[Element and text location data]

——

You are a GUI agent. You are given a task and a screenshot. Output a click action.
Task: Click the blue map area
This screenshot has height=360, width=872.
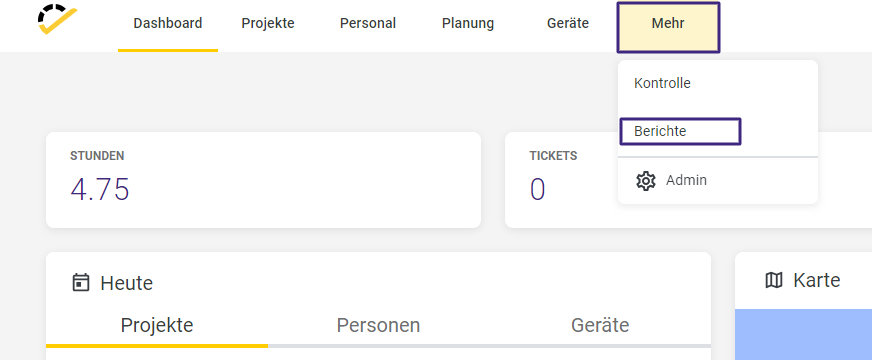pyautogui.click(x=804, y=334)
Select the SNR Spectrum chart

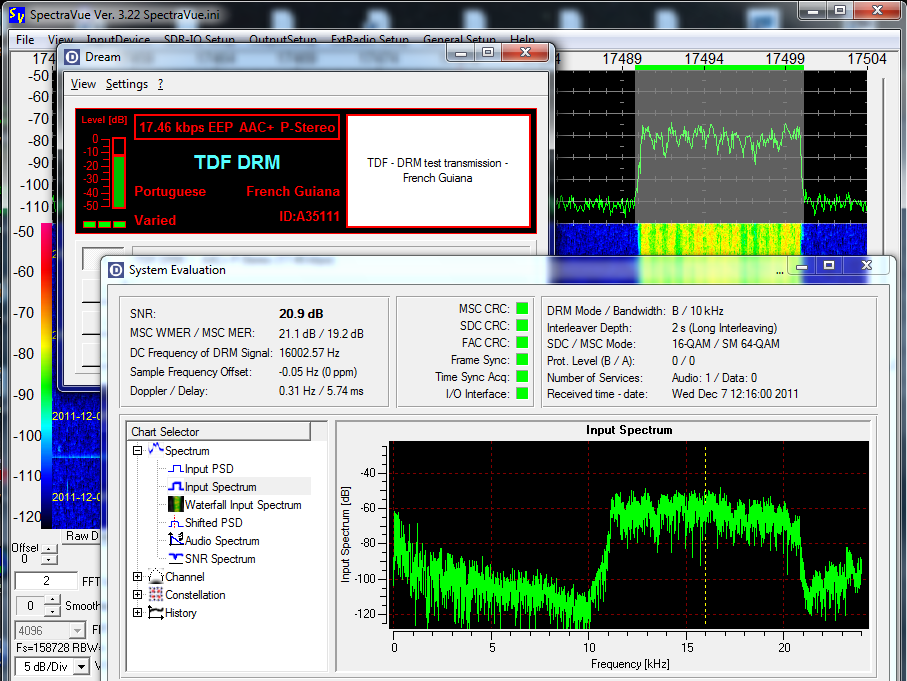coord(219,559)
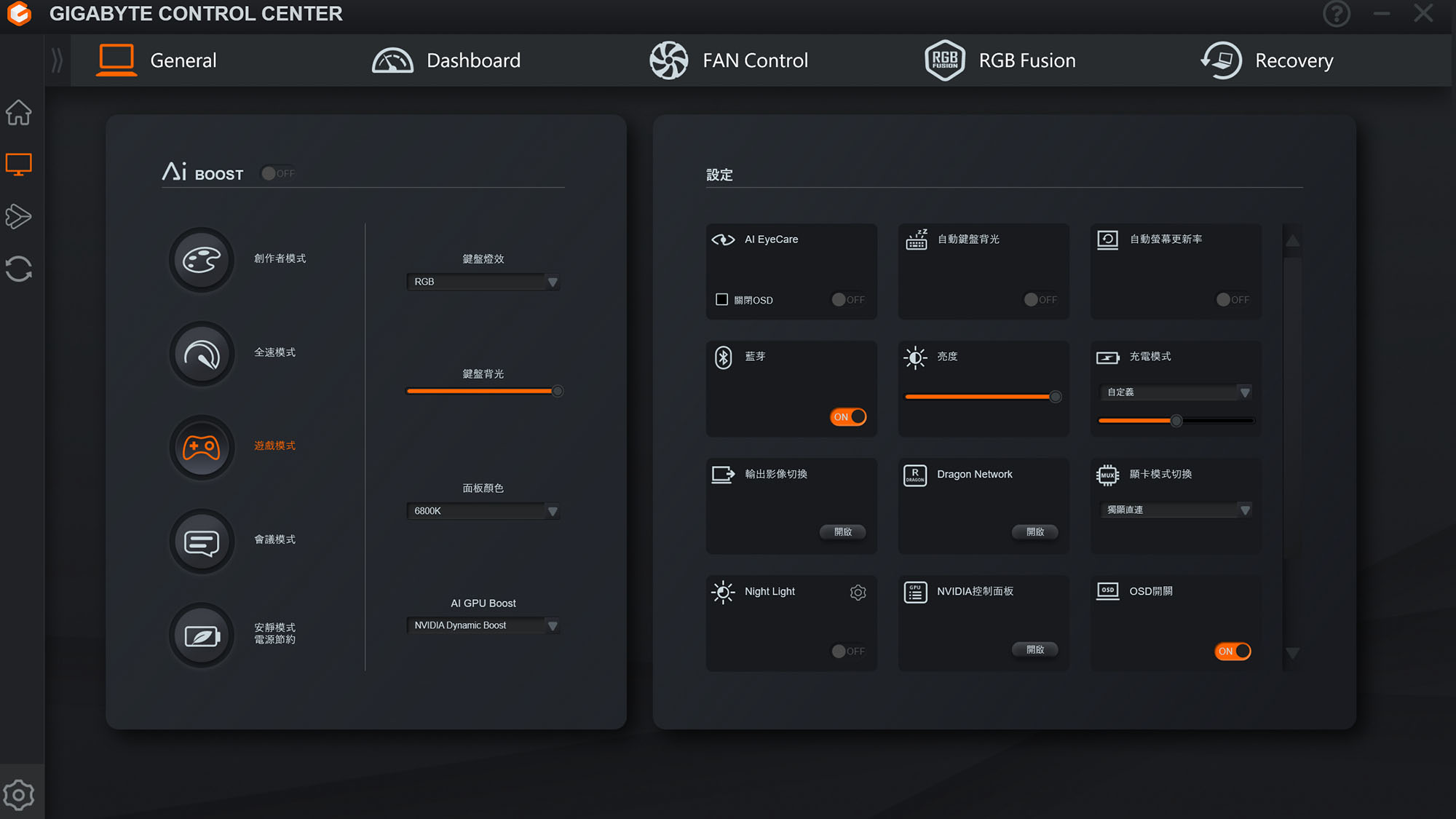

——

▸ TASK DETAILS
Reproduce the material above line for line, leaving out the pictures.

▸ COMPLETE OUTPUT
You are a GUI agent. You are given a task and a screenshot. Output a click action.
Task: Click the blue map area
This screenshot has height=360, width=872.
pyautogui.click(x=804, y=334)
Select the SNR Spectrum chart

coord(219,559)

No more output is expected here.